Reduced to its essentials, this appeal challenges the propriety of the jury instructions in three respects: substantial similarity, fair use, and willfulness. On appeal, we review jury instructions as a whole "to determine whether they adequately inform the jury of the relevant considerations and provide a basis in law for aiding the jury in reaching its decision." Williams v. Paint Valley Local Sch. Dist., 400 F.3d 360, 365 (6th Cir.2005) (citation omitted). The legal correctness of the instructions is a question of law that is reviewed de novo. See id. The refusal of a district court to give a particular instruction, however, is reviewed for abuse of discretion. See id. at 365-66. Reversal of a jury verdict based on incorrect jury instructions is warranted only when the instructions, "viewed as a whole, [are] `confusing, misleading, and prejudicial.'" Romanski v. Detroit Entm't, LLC, 428 F.3d 629, 641 (6th Cir.2005) (citing Barnes v. Owens-Corning Fiberglas Corp., 201 F.3d 815, 822 (6th Cir.2000)). As a result, we will not set aside a jury verdict on the basis of a technically faulty jury instruction when the error is harmless. See Barnes, 201 F.3d at 822.

A. Substantial Similarity

There are two essential questions at the heart of any copyright infringement action: whether the plaintiff owned the copyrighted work and whether the defendant copied it. See Kohus v. Mariol, 328 F.3d 848, 853 (6th Cir.2003). The federal constitution requires, moreover, that to be actionable the copying must be of elements of the copyrighted work that are "original." See Feist Publ'ns, Inc. v. Rural Tel. Serv. Co., 499 U.S. 340, 361, 111 S.Ct. 1282, 113 L.Ed.2d 358 (1991). To be original, an element must both be an independent creation of its author and involve at least minimal creativity. See id. at 345, 111 S.Ct. 1282. To establish that it has been copied, a plaintiff must either introduce direct evidence of the defendant's copying or prove it indirectly by showing that the defendant had access to the plaintiff's work and that there is a substantial similarity between it and the defendant's work, thus giving rise to an inference of copying. See Ellis v. Diffie, 177 F.3d 503, 506 (6th Cir.1999). Even if access cannot be proven, a plaintiff may prevail by showing a high degree of similarity between the two works. See id. at 507.

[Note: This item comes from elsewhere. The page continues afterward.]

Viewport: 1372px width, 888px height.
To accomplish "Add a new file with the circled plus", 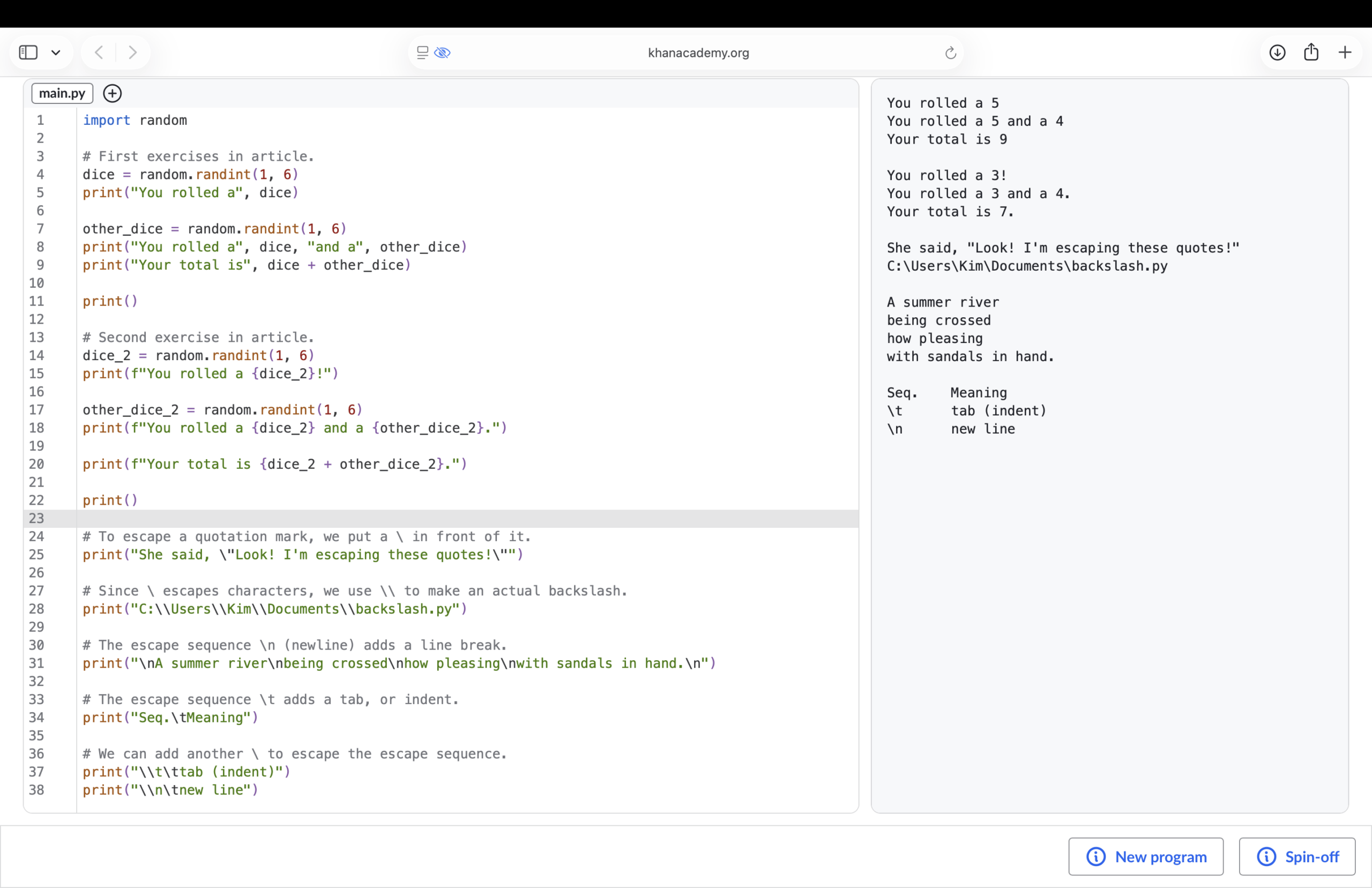I will pos(113,93).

The Sixth Circuit has condensed the substantial-similarity inquiry into a two-part test: first, the court must "`identify[] which aspects of the artist's work, if any, are protectible by copyright'" and, second, "`determin[e] whether the allegedly infringing work is substantially similar to the protectible elements of the artist's work.'" Kohus, 328 F.3d at 855 (quoting Sturdza v. United Arab Emirates, 281 F.3d 1287, 1295-96 (D.C.Cir.2002) (internal quotation marks deleted)). Put another way, "copying is an essential element of infringement and substantial similarity between the plaintiff's and defendant's works is an essential element of copying." Wickham v. Knoxville Int'l Energy Exposition, 739 F.2d 1094, 1097 (6th Cir.1984). To complete the first step, the court must "filter" out elements of the work that are not original to the author. Murray Hill Publ'ns, Inc. v. Twentieth Century Fox Film Corp., 361 F.3d 312, 318 (6th Cir. 2004) (noting that the standard for originality is quite low and that the "vast majority of works make the grade quite easily") (quoting Fe...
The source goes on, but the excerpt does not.